The speakers will include Academy Award winning directors D.A. Pennebaker (“Monterey Pop,” “The War Room”) and Barbara Kopple (“Harlan County USA,” “American Dream”); producer-director Warrington Hudlin, the founder of the Black Filmmaker Foundation; Margaret Bodde, the executive director of The Film Foundation, and Sandra Schulberg, the head of the IndieCollect film documentation and preservation campaign.

“Preserving access to great documentary films and ensuring they remain available to future generations is a sleeping-giant issue facing documentary filmmakers and aficionados alike,” said Marjan Safinia, IDA Board President.

The summit will kick off with “Keynote Panel: A Call to Action for Documentary Preservation,” featuring Hudlin, Kopple, Pennebaker, Powers and Schulberg, that will highlight the risks facing precious films. This keynote panel is aimed at film lovers who want to better understand why classic documentaries become unavailable and what’s being done to address the crisis in preservation. The audience will get a sneak peak at the new IndieCollect Index, an attempt to catalogue the entire field of American independent cinema, supported by a grant from the Ford Foundation.

The next day will feature the four panels below:

“Earning Revenue from Old Films”
Is there any money to be made from old documentaries? That’s a key question that arises when discussing preservation. This panel brings together representatives of digital streaming platforms to discuss opportunities for selling back catalog films, including case studies of the Drew Associates library and “Hands on a Hard Body.”
Speakers: Jeremy Boxer (Vimeo), Adam Klaff (VHX), Linda Pan (Doc Club), George Schmalz (Kickstarter).
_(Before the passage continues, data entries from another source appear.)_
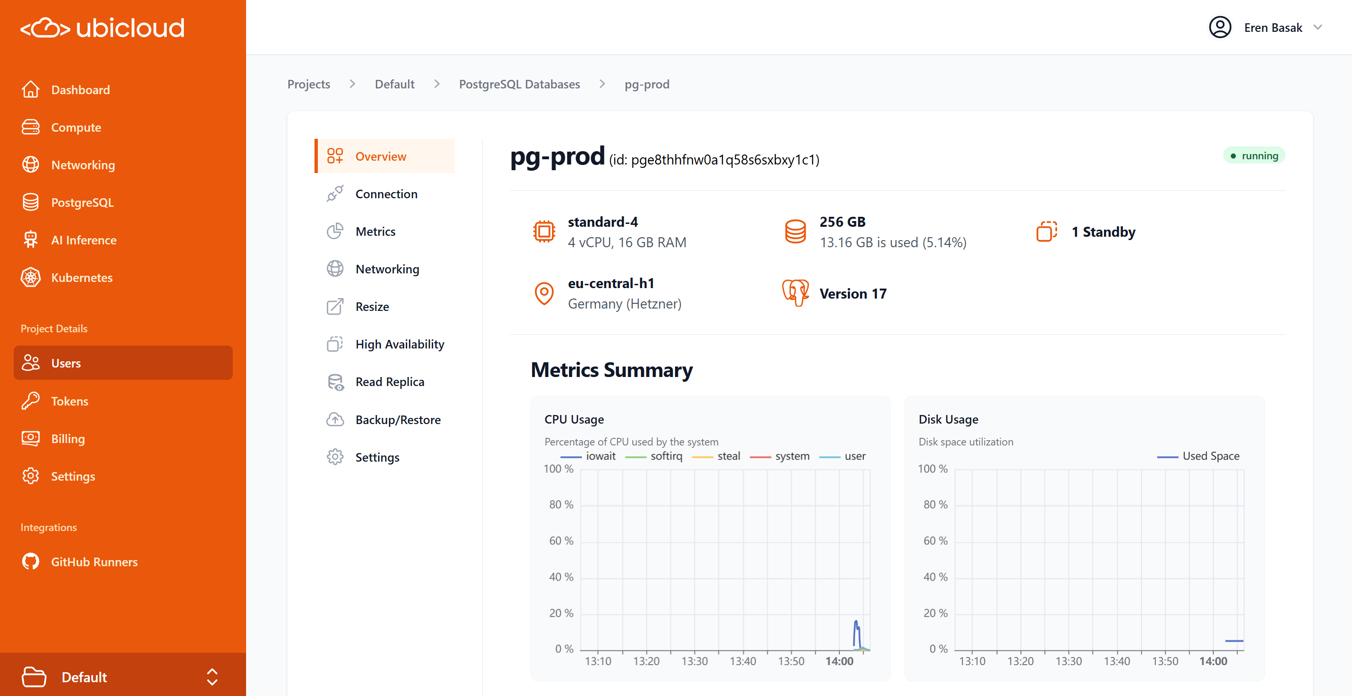Go to PostgreSQL Databases breadcrumb link
Screen dimensions: 1352x696
pos(519,84)
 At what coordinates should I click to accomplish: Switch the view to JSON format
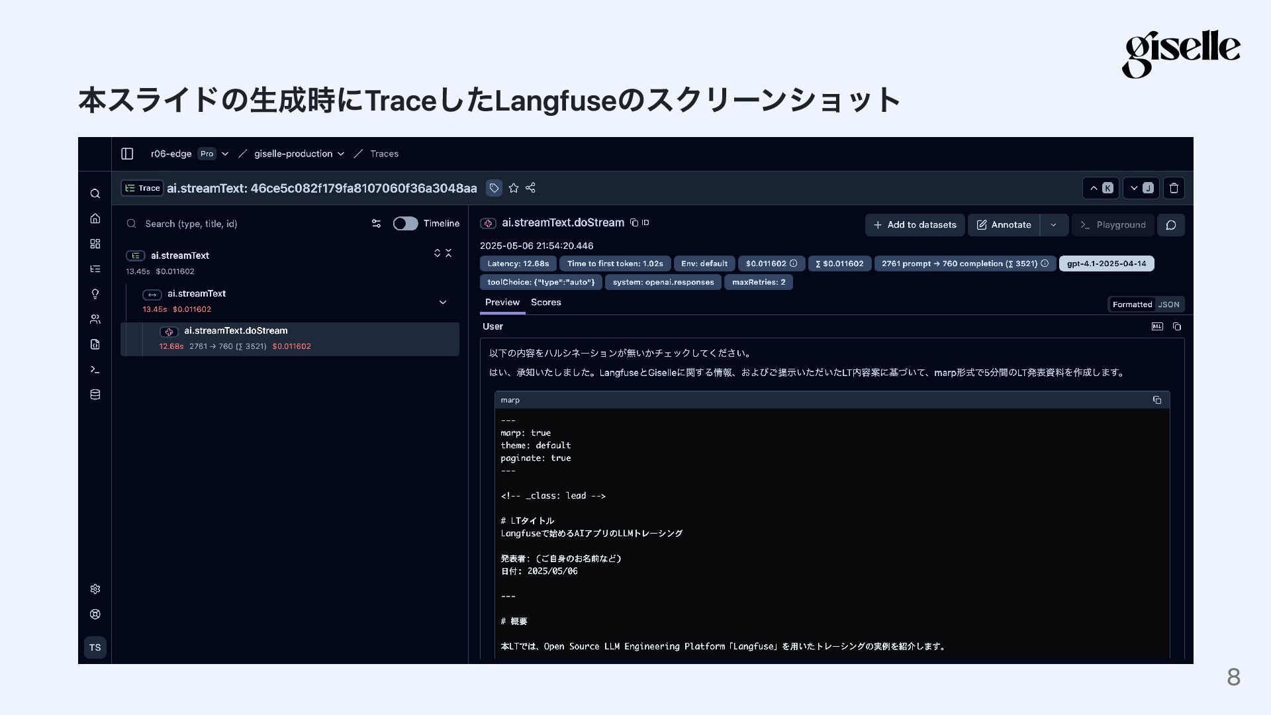1168,305
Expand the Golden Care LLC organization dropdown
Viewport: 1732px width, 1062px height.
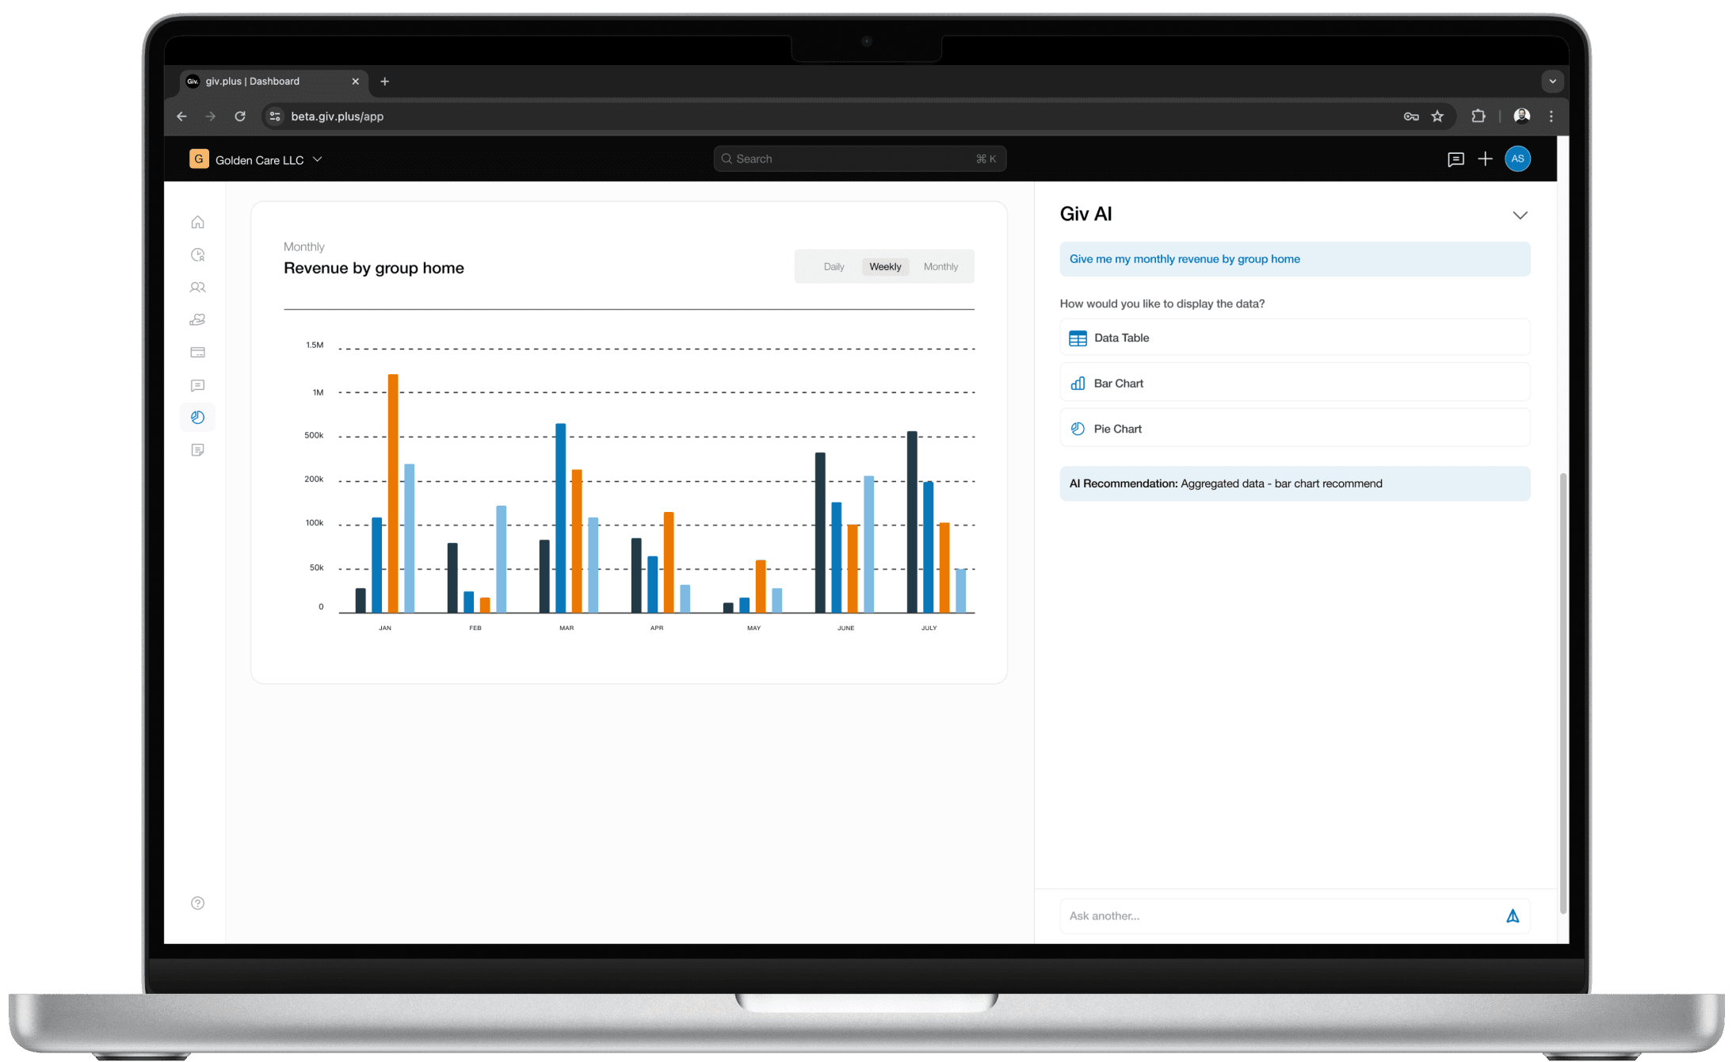point(318,159)

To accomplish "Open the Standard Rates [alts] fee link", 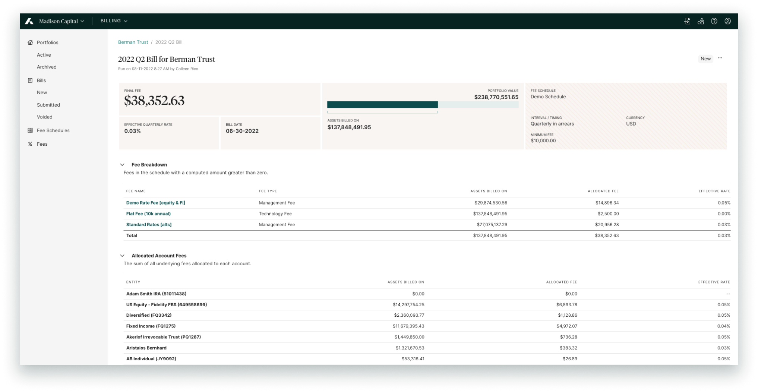I will (x=149, y=224).
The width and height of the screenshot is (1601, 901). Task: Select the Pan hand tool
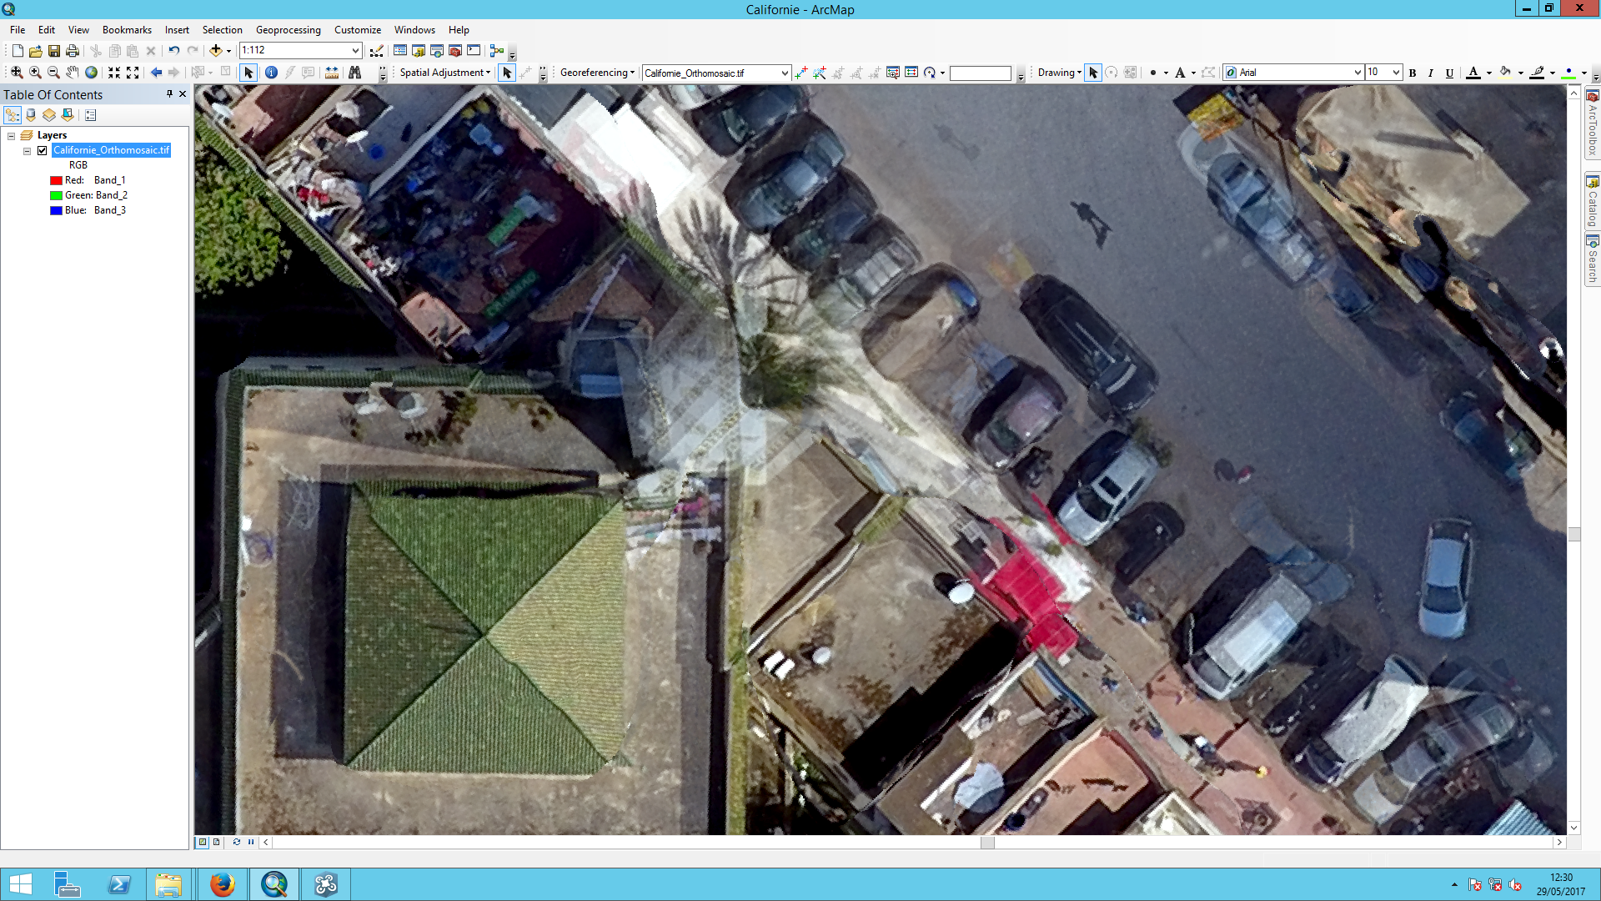point(73,73)
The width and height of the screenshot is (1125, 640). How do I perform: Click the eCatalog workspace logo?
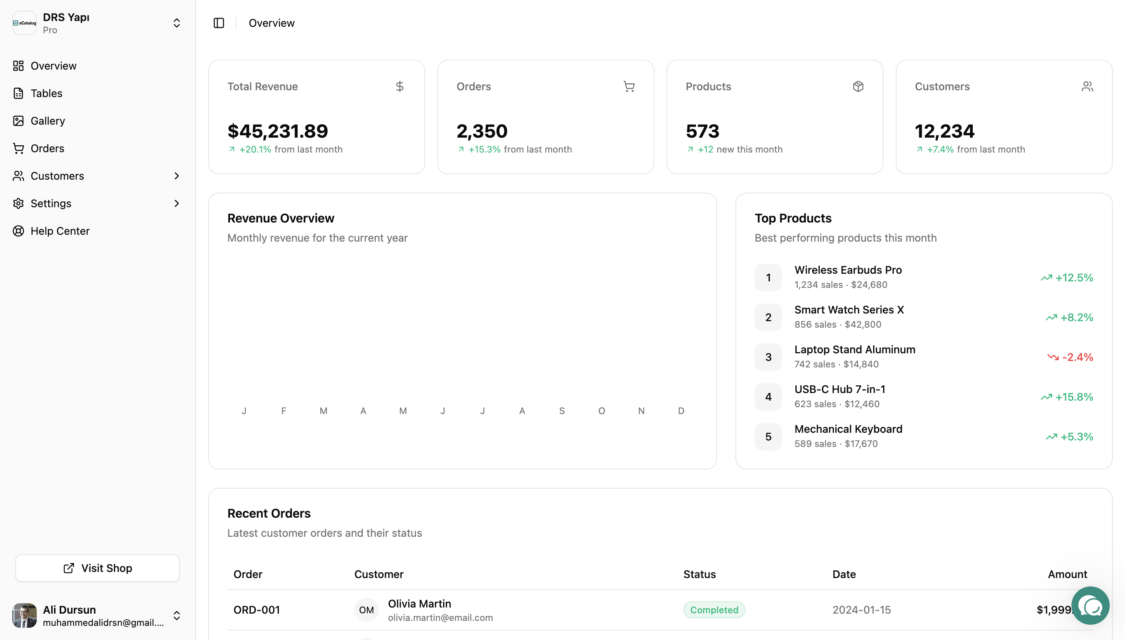[x=25, y=23]
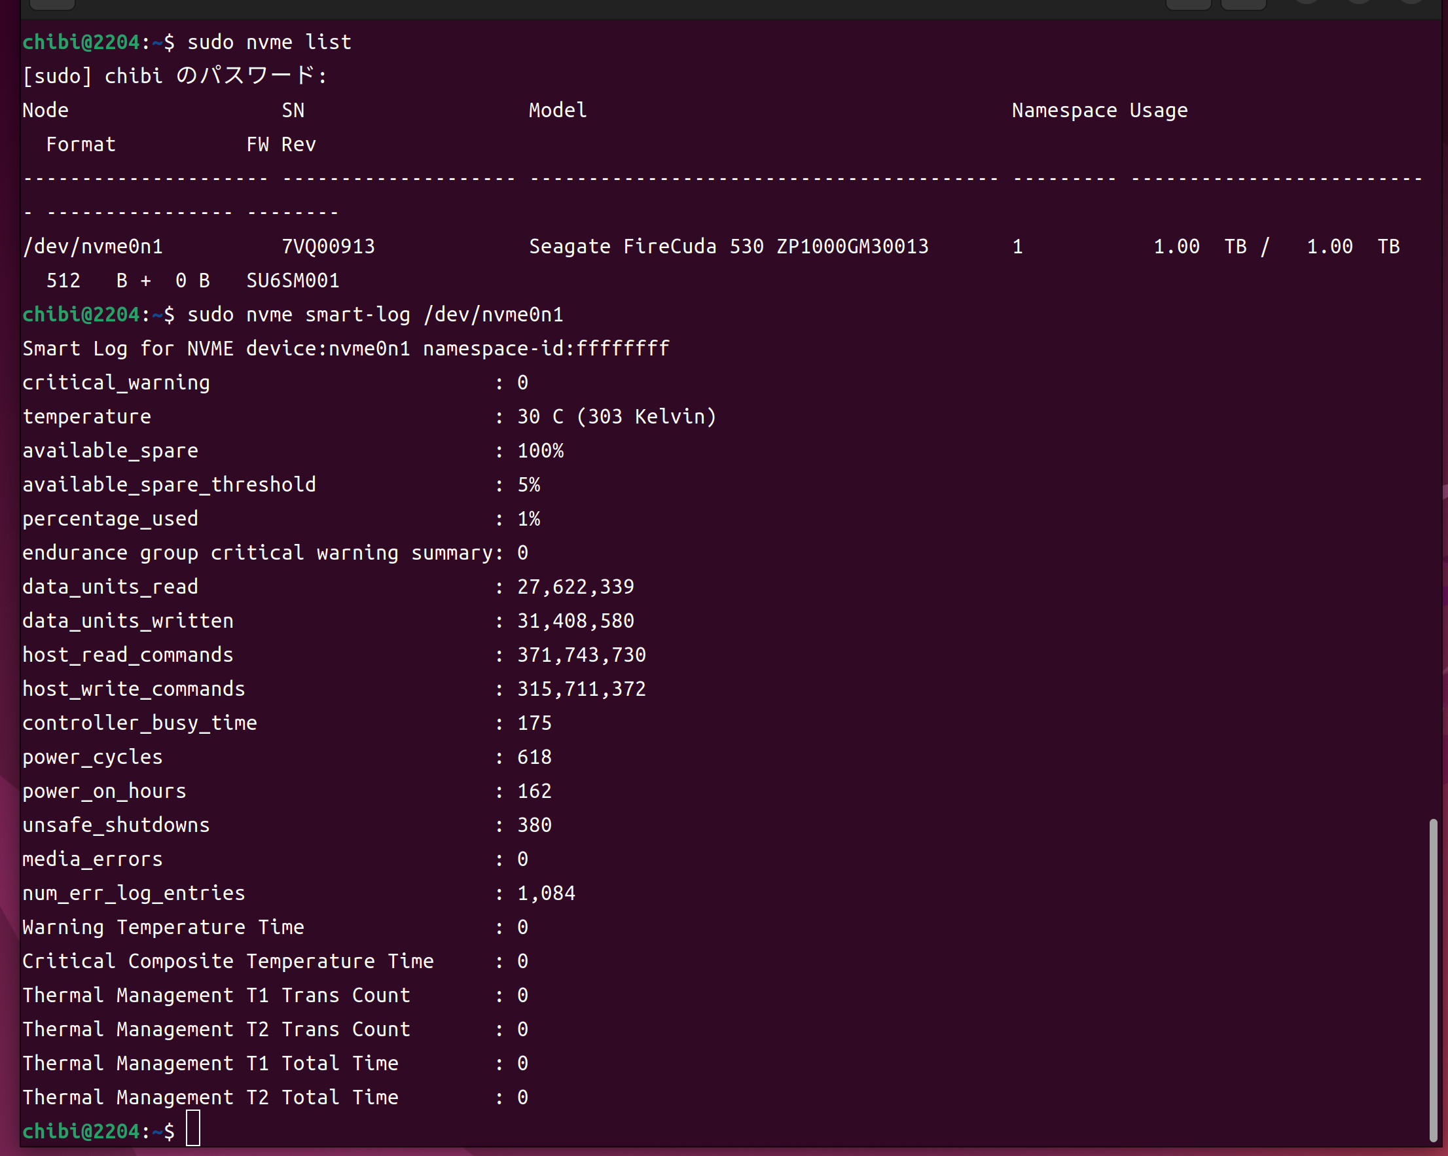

“Confronting Clearance and Legal Issues”
Older documentaries often face legal impediments in order to be re-released. Those challenges include unclear contracts with producers and distributors; or murky clearance agreements for footage and music. This panel brings together specialists who have addressed these issues. The discussion will include case studies of reviving Henry Hampton’s “Eyes on the Prize” and Marcel Ophuls’ “The Memory of Justice.”
Speakers: Margaret Bodde (Film Foundation), Dennis Doros (Milestone Films), Rena Kosersky (“Eyes on the Prize”).

“How Does Your Film Become Preserved and Discoverable?”
Filmmakers need to understand what film archives do and how to partner with them. But preserving your film for posterity is just the first step. IndieCollect and some of its archive collaborators illustrate how they preserve work and render it accessible — to film programmers, online distributors, cinephiles and the general public — so that filmmakers can monetize it.
Speakers: Israel Ehrisman (IndieCollect), Elena Rossi-Snook (New York Public Library), Katie Trainor (MoMA).

“Best Practices: Don’t Lose Your Footage in the Digital Age”
For today’s working filmmaker, finished works as well as raw footage, increasingly wind up on hard drives for digital storage. The challenge of how to cope with digital formats is new to everyone. It requires even greater diligence than was required for older formats of celluloid and tape. On this panel, filmmakers discuss cautionary tales and strategies for not losing precious footage.
Speakers: Allison Berg (director, “The Dog”), Rufus de Rham (Activist Archivists), Clara Fon-Sing (NBCUniversal Archives), David Leitner (filmmaker).